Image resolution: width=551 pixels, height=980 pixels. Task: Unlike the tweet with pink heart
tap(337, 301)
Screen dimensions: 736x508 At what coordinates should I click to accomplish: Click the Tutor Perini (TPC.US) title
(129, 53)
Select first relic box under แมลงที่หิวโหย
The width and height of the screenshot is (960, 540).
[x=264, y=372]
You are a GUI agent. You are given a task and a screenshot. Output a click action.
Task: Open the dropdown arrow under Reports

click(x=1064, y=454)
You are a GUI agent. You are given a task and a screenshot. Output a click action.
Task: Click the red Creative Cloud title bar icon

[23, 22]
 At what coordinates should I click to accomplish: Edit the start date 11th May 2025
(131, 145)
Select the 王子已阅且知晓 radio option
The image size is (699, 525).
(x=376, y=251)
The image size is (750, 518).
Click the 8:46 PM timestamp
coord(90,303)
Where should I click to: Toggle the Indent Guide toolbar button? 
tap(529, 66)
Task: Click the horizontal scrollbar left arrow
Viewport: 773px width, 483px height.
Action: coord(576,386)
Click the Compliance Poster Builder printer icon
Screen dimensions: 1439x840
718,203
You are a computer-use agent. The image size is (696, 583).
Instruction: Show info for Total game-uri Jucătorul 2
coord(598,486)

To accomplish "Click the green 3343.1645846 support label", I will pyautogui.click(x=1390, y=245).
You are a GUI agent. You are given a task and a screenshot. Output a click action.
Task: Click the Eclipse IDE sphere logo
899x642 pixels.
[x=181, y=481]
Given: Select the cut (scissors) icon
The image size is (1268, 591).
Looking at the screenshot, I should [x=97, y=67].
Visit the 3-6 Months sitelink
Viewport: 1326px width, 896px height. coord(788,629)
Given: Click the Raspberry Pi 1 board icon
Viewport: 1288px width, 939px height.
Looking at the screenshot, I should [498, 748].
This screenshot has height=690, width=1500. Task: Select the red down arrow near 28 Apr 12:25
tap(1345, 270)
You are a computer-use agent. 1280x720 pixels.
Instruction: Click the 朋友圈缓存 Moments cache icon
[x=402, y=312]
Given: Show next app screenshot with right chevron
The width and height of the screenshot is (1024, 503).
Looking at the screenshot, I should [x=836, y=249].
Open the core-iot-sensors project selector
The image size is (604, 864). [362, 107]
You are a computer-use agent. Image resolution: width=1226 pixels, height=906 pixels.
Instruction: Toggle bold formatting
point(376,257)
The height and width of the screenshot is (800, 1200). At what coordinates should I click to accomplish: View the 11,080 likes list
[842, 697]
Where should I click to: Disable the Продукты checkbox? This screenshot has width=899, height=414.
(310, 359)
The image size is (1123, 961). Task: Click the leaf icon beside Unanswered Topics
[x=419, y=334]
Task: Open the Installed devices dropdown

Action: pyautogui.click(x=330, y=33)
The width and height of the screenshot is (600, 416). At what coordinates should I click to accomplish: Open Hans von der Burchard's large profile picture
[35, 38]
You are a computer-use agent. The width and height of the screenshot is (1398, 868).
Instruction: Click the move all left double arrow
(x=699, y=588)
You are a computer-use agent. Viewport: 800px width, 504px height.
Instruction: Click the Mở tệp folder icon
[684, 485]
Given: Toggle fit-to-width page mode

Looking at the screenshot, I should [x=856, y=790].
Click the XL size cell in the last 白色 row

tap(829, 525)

**WORK ORDER:** Count the lines above in which the string "computer" occurs, and write the number with no other text.

**EXERCISE SOLUTION:** 5